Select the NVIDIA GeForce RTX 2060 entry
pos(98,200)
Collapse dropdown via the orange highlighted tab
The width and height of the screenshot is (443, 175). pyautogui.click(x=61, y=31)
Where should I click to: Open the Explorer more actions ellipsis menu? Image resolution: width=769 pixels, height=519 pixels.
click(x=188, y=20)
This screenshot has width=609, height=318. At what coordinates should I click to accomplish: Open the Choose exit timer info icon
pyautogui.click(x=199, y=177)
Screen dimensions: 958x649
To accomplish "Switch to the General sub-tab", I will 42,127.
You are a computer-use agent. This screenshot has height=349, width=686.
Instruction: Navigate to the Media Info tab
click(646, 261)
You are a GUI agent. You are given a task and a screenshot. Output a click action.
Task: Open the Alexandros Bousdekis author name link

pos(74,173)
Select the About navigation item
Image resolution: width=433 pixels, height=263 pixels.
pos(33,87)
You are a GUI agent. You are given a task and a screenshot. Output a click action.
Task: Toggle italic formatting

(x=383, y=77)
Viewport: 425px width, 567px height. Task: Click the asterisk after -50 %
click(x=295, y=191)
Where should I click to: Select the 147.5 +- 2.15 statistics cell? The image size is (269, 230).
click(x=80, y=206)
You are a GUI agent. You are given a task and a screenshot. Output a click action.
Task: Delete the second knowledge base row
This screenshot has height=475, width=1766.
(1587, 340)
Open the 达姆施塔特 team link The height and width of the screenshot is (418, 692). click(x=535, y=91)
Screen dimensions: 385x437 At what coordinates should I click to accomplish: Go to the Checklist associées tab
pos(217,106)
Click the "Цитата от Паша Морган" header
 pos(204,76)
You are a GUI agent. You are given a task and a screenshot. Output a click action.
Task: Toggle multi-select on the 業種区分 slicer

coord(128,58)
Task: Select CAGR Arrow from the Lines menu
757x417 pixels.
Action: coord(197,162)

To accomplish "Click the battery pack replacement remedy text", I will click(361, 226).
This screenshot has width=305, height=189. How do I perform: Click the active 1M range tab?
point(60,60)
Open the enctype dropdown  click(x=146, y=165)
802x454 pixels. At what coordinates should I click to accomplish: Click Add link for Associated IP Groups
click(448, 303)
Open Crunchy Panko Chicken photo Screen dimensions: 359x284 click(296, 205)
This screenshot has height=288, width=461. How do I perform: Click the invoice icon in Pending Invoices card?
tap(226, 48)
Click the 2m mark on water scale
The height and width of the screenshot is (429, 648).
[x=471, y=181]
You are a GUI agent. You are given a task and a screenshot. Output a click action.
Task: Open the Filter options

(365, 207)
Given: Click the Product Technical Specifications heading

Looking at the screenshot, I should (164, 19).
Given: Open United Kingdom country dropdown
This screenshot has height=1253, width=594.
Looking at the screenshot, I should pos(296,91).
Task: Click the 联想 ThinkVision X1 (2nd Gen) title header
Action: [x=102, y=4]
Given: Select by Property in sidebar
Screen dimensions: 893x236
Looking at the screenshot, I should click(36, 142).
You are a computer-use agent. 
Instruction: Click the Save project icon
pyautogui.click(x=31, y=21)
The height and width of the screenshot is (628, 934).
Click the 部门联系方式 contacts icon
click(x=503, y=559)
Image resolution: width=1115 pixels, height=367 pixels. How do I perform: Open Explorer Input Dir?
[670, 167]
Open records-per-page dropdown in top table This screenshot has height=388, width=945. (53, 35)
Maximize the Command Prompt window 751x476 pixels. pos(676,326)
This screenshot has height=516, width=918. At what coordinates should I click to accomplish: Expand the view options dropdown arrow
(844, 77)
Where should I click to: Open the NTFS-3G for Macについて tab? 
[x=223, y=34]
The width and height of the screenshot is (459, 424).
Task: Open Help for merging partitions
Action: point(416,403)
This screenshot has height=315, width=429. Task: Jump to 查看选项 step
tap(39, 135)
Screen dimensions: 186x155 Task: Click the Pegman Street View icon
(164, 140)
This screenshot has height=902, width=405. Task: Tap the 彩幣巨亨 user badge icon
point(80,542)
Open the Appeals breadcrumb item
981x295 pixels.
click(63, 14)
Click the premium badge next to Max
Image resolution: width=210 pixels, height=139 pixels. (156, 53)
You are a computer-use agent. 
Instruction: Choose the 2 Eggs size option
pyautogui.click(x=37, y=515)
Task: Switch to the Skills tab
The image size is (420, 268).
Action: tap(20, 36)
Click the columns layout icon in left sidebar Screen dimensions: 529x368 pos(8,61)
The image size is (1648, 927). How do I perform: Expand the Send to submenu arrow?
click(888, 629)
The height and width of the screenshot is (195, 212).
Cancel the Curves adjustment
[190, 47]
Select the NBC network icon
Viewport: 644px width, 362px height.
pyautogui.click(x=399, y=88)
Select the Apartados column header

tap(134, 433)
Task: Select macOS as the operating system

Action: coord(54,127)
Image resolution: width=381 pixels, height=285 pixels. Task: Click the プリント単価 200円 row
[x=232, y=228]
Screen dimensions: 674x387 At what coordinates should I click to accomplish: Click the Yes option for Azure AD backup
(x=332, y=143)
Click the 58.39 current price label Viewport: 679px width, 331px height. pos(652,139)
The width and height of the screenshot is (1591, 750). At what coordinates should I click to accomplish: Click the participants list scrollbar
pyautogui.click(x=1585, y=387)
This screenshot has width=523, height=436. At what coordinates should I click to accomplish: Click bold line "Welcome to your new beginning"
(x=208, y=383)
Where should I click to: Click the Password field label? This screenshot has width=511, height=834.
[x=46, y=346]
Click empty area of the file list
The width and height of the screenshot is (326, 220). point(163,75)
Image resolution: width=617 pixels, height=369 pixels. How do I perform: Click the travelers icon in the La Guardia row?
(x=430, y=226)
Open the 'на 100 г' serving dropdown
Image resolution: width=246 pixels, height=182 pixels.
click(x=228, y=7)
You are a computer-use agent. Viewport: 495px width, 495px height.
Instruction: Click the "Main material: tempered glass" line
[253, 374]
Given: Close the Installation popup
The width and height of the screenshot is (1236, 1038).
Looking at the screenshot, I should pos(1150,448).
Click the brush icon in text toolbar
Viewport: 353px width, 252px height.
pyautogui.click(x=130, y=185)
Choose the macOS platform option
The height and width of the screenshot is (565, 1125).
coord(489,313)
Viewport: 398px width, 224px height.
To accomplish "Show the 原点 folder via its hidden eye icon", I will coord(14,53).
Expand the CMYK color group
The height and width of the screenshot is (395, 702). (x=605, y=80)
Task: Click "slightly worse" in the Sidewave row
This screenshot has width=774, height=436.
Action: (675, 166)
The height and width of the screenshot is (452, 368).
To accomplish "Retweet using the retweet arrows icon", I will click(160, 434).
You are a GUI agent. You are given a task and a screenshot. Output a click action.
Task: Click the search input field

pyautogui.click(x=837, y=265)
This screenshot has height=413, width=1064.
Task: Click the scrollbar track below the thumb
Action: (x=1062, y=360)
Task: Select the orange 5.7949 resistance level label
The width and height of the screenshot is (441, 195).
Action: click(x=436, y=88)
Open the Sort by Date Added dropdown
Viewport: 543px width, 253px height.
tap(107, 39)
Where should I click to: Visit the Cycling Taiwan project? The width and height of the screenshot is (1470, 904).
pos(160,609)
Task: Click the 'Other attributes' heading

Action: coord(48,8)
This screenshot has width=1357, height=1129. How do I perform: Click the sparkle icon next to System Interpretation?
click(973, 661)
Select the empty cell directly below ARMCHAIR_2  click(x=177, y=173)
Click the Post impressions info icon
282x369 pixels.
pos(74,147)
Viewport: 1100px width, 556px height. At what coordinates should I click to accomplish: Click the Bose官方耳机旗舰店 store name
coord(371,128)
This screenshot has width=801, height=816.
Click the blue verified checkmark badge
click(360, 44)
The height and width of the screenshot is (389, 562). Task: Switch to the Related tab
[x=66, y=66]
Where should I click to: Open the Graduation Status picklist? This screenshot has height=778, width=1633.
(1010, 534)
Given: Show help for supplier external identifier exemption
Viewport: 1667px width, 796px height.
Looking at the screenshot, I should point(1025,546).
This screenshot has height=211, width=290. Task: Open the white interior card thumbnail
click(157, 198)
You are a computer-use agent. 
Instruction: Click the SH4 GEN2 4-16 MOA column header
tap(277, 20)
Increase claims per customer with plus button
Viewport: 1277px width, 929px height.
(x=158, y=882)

Task objective -
Reproduce each line from the listing above that includes the word "will".

Solution for this task -
To accomplish "Switch to the General sub-tab", I will 42,127.
To accomplish "Click the battery pack replacement remedy text", I will click(361, 226).
To accomplish "Show the 原点 folder via its hidden eye icon", I will coord(14,53).
To accomplish "Retweet using the retweet arrows icon", I will click(160, 434).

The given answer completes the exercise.